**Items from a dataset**
· · · · · · ·

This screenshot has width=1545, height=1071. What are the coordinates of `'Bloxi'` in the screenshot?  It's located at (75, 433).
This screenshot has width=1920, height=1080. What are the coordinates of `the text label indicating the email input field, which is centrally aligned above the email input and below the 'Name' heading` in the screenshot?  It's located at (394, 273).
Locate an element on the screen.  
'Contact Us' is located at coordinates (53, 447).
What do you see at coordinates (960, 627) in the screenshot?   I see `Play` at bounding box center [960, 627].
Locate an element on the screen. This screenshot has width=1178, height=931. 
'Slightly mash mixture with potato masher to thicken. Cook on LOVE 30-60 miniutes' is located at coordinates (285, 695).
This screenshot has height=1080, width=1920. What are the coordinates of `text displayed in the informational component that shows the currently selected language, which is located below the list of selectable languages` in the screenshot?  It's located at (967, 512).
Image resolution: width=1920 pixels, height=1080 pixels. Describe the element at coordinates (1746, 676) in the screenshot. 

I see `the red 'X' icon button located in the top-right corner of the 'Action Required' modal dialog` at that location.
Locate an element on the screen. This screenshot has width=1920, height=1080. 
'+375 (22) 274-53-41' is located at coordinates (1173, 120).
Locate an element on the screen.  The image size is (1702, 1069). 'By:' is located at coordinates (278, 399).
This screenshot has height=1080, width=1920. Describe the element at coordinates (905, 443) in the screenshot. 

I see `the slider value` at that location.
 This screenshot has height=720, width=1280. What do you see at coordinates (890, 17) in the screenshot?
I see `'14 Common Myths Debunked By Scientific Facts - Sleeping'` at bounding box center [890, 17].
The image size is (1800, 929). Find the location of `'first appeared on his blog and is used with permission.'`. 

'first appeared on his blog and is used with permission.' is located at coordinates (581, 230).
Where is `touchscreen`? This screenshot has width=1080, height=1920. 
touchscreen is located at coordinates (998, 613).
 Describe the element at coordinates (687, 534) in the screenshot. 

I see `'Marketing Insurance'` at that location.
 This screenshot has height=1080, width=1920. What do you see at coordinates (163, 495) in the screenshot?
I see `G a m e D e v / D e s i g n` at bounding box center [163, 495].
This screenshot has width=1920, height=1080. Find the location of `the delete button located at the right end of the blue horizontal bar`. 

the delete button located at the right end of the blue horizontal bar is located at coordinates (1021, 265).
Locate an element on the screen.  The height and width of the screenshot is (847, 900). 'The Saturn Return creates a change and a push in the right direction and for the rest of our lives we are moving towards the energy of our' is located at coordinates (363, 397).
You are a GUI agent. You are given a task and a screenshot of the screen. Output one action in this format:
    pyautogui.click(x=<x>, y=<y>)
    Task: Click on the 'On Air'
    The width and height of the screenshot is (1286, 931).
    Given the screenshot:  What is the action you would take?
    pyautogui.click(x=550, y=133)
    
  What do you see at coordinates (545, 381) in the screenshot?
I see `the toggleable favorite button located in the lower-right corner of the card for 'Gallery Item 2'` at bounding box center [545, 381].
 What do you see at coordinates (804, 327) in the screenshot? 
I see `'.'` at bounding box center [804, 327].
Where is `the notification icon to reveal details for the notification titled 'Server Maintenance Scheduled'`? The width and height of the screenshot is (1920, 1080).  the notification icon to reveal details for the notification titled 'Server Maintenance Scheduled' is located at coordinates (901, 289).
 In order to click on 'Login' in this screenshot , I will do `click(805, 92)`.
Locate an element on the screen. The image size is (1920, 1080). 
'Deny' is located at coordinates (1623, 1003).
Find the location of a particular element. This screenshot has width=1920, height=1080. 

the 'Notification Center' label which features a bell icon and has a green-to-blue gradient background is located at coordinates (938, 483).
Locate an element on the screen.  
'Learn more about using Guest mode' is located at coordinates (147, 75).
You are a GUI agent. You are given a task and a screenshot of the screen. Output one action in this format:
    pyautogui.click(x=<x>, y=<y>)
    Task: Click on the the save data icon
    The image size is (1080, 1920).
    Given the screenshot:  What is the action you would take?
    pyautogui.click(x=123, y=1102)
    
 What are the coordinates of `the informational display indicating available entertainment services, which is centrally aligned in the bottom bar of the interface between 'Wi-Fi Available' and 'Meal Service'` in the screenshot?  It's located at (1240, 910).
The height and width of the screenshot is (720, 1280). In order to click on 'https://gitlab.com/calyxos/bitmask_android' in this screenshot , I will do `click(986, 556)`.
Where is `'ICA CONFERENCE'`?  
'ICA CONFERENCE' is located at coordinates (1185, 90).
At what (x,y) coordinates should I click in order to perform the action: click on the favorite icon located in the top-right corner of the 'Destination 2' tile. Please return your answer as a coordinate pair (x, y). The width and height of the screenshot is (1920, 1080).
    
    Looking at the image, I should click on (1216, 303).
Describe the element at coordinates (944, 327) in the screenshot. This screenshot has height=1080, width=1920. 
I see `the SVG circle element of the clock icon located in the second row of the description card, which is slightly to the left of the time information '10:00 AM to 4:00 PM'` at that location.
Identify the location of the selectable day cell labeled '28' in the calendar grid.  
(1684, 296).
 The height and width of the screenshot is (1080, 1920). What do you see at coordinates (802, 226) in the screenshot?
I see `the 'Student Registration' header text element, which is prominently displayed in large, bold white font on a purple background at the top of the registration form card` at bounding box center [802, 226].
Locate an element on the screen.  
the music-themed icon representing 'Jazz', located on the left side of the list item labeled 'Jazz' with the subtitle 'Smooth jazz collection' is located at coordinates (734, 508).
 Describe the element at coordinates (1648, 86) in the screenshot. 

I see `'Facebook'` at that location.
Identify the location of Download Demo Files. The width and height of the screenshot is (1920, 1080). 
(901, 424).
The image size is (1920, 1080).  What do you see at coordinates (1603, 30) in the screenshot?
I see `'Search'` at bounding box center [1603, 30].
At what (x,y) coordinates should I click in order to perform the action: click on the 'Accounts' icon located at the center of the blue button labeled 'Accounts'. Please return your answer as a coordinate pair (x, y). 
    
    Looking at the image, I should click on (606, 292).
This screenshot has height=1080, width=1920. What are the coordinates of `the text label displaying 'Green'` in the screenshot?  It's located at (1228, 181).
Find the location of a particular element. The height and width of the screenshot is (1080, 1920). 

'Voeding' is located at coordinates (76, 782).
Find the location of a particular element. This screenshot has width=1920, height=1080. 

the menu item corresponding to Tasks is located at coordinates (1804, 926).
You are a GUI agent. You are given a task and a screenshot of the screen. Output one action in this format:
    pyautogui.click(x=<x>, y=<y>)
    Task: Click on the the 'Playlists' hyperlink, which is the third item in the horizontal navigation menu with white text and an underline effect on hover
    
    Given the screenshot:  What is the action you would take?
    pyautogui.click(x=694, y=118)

· · · · · · ·

**STATED EXERCISE**
Transcribe every line of each entry above character for character, keeping the original wording, spacing, and line breaks.

**CORRECT ANSWER**
This screenshot has width=1545, height=1071. What are the coordinates of `'Bloxi'` in the screenshot?  It's located at (75, 433).
This screenshot has width=1920, height=1080. What are the coordinates of `the text label indicating the email input field, which is centrally aligned above the email input and below the 'Name' heading` in the screenshot?  It's located at (394, 273).
Locate an element on the screen.  
'Contact Us' is located at coordinates (53, 447).
What do you see at coordinates (960, 627) in the screenshot?   I see `Play` at bounding box center [960, 627].
Locate an element on the screen. This screenshot has width=1178, height=931. 
'Slightly mash mixture with potato masher to thicken. Cook on LOVE 30-60 miniutes' is located at coordinates (285, 695).
This screenshot has height=1080, width=1920. What are the coordinates of `text displayed in the informational component that shows the currently selected language, which is located below the list of selectable languages` in the screenshot?  It's located at (967, 512).
Image resolution: width=1920 pixels, height=1080 pixels. Describe the element at coordinates (1746, 676) in the screenshot. 

I see `the red 'X' icon button located in the top-right corner of the 'Action Required' modal dialog` at that location.
Locate an element on the screen. This screenshot has width=1920, height=1080. 
'+375 (22) 274-53-41' is located at coordinates (1173, 120).
Locate an element on the screen.  The image size is (1702, 1069). 'By:' is located at coordinates (278, 399).
This screenshot has height=1080, width=1920. Describe the element at coordinates (905, 443) in the screenshot. 

I see `the slider value` at that location.
 This screenshot has height=720, width=1280. What do you see at coordinates (890, 17) in the screenshot?
I see `'14 Common Myths Debunked By Scientific Facts - Sleeping'` at bounding box center [890, 17].
The image size is (1800, 929). Find the location of `'first appeared on his blog and is used with permission.'`. 

'first appeared on his blog and is used with permission.' is located at coordinates (581, 230).
Where is `touchscreen`? This screenshot has width=1080, height=1920. 
touchscreen is located at coordinates (998, 613).
 Describe the element at coordinates (687, 534) in the screenshot. 

I see `'Marketing Insurance'` at that location.
 This screenshot has height=1080, width=1920. What do you see at coordinates (163, 495) in the screenshot?
I see `G a m e D e v / D e s i g n` at bounding box center [163, 495].
This screenshot has width=1920, height=1080. Find the location of `the delete button located at the right end of the blue horizontal bar`. 

the delete button located at the right end of the blue horizontal bar is located at coordinates (1021, 265).
Locate an element on the screen.  The height and width of the screenshot is (847, 900). 'The Saturn Return creates a change and a push in the right direction and for the rest of our lives we are moving towards the energy of our' is located at coordinates (363, 397).
You are a GUI agent. You are given a task and a screenshot of the screen. Output one action in this format:
    pyautogui.click(x=<x>, y=<y>)
    Task: Click on the 'On Air'
    The width and height of the screenshot is (1286, 931).
    Given the screenshot:  What is the action you would take?
    pyautogui.click(x=550, y=133)
    
  What do you see at coordinates (545, 381) in the screenshot?
I see `the toggleable favorite button located in the lower-right corner of the card for 'Gallery Item 2'` at bounding box center [545, 381].
 What do you see at coordinates (804, 327) in the screenshot? 
I see `'.'` at bounding box center [804, 327].
Where is `the notification icon to reveal details for the notification titled 'Server Maintenance Scheduled'`? The width and height of the screenshot is (1920, 1080).  the notification icon to reveal details for the notification titled 'Server Maintenance Scheduled' is located at coordinates (901, 289).
 In order to click on 'Login' in this screenshot , I will do `click(805, 92)`.
Locate an element on the screen. The image size is (1920, 1080). 
'Deny' is located at coordinates (1623, 1003).
Find the location of a particular element. This screenshot has width=1920, height=1080. 

the 'Notification Center' label which features a bell icon and has a green-to-blue gradient background is located at coordinates (938, 483).
Locate an element on the screen.  
'Learn more about using Guest mode' is located at coordinates (147, 75).
You are a GUI agent. You are given a task and a screenshot of the screen. Output one action in this format:
    pyautogui.click(x=<x>, y=<y>)
    Task: Click on the the save data icon
    The image size is (1080, 1920).
    Given the screenshot:  What is the action you would take?
    pyautogui.click(x=123, y=1102)
    
 What are the coordinates of `the informational display indicating available entertainment services, which is centrally aligned in the bottom bar of the interface between 'Wi-Fi Available' and 'Meal Service'` in the screenshot?  It's located at (1240, 910).
The height and width of the screenshot is (720, 1280). In order to click on 'https://gitlab.com/calyxos/bitmask_android' in this screenshot , I will do `click(986, 556)`.
Where is `'ICA CONFERENCE'`?  
'ICA CONFERENCE' is located at coordinates (1185, 90).
At what (x,y) coordinates should I click in order to perform the action: click on the favorite icon located in the top-right corner of the 'Destination 2' tile. Please return your answer as a coordinate pair (x, y). The width and height of the screenshot is (1920, 1080).
    
    Looking at the image, I should click on (1216, 303).
Describe the element at coordinates (944, 327) in the screenshot. This screenshot has height=1080, width=1920. 
I see `the SVG circle element of the clock icon located in the second row of the description card, which is slightly to the left of the time information '10:00 AM to 4:00 PM'` at that location.
Identify the location of the selectable day cell labeled '28' in the calendar grid.  
(1684, 296).
 The height and width of the screenshot is (1080, 1920). What do you see at coordinates (802, 226) in the screenshot?
I see `the 'Student Registration' header text element, which is prominently displayed in large, bold white font on a purple background at the top of the registration form card` at bounding box center [802, 226].
Locate an element on the screen.  
the music-themed icon representing 'Jazz', located on the left side of the list item labeled 'Jazz' with the subtitle 'Smooth jazz collection' is located at coordinates (734, 508).
 Describe the element at coordinates (1648, 86) in the screenshot. 

I see `'Facebook'` at that location.
Identify the location of Download Demo Files. The width and height of the screenshot is (1920, 1080). 
(901, 424).
The image size is (1920, 1080).  What do you see at coordinates (1603, 30) in the screenshot?
I see `'Search'` at bounding box center [1603, 30].
At what (x,y) coordinates should I click in order to perform the action: click on the 'Accounts' icon located at the center of the blue button labeled 'Accounts'. Please return your answer as a coordinate pair (x, y). 
    
    Looking at the image, I should click on (606, 292).
This screenshot has height=1080, width=1920. What are the coordinates of `the text label displaying 'Green'` in the screenshot?  It's located at (1228, 181).
Find the location of a particular element. The height and width of the screenshot is (1080, 1920). 

'Voeding' is located at coordinates (76, 782).
Find the location of a particular element. This screenshot has width=1920, height=1080. 

the menu item corresponding to Tasks is located at coordinates (1804, 926).
You are a GUI agent. You are given a task and a screenshot of the screen. Output one action in this format:
    pyautogui.click(x=<x>, y=<y>)
    Task: Click on the the 'Playlists' hyperlink, which is the third item in the horizontal navigation menu with white text and an underline effect on hover
    
    Given the screenshot:  What is the action you would take?
    pyautogui.click(x=694, y=118)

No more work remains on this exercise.